EXERCISE AIM: Scan the records for the string "will"; copy each line where it occurs.

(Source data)
--- --- ---
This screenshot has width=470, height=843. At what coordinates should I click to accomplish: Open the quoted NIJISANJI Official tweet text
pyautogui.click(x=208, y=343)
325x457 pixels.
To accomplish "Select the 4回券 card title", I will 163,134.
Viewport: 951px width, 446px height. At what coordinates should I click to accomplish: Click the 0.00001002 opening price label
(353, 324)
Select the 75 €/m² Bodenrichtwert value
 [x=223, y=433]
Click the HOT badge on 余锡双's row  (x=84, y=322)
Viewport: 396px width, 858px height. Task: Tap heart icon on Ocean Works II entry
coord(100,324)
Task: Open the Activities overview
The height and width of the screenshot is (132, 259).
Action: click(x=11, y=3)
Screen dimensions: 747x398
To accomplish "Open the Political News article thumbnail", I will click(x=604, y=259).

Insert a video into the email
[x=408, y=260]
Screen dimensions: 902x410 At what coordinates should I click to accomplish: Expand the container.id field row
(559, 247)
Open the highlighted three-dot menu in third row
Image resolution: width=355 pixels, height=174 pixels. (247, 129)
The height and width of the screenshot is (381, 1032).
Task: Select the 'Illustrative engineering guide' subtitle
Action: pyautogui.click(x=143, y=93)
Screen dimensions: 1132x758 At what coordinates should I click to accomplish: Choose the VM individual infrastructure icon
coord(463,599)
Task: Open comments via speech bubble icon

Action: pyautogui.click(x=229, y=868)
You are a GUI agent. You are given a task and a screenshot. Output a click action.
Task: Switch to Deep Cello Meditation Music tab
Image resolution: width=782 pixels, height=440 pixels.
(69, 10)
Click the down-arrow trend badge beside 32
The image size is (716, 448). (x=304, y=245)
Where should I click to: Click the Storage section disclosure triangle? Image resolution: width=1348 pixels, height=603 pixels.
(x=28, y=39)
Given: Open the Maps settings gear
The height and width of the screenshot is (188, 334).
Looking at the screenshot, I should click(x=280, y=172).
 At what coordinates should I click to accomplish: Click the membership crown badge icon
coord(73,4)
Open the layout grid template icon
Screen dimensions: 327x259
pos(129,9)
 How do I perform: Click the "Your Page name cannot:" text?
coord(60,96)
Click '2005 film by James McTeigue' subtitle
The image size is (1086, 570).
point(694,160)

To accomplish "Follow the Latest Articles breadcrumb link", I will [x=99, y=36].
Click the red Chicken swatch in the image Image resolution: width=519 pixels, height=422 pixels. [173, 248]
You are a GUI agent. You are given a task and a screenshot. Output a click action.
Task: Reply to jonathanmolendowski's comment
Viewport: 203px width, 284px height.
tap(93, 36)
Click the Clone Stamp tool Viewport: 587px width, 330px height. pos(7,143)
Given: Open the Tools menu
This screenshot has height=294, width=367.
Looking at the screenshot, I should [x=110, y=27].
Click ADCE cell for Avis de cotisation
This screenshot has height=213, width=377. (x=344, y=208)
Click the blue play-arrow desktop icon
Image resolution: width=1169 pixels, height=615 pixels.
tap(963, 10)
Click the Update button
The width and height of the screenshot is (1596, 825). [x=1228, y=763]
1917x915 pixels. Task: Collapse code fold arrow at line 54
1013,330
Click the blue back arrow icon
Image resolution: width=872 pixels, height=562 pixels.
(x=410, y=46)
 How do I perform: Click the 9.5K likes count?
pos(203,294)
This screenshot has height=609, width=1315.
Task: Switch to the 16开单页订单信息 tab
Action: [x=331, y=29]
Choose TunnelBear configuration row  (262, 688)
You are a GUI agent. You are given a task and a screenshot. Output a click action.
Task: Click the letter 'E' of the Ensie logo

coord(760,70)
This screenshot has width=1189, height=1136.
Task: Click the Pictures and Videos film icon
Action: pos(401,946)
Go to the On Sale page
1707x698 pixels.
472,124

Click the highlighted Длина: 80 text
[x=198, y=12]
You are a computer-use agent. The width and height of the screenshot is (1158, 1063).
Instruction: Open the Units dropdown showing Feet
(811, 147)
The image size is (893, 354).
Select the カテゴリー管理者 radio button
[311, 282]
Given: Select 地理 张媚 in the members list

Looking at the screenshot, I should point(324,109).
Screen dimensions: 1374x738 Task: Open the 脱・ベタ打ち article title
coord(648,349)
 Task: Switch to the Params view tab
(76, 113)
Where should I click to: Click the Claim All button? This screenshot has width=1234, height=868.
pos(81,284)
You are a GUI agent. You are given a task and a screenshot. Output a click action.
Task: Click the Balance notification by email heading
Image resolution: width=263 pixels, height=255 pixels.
--- --- ---
ANSWER:
To accomplish "Select the 4回券 card title", I will 163,134.
To accomplish "Open the Political News article thumbnail", I will click(x=604, y=259).
To accomplish "Follow the Latest Articles breadcrumb link", I will [x=99, y=36].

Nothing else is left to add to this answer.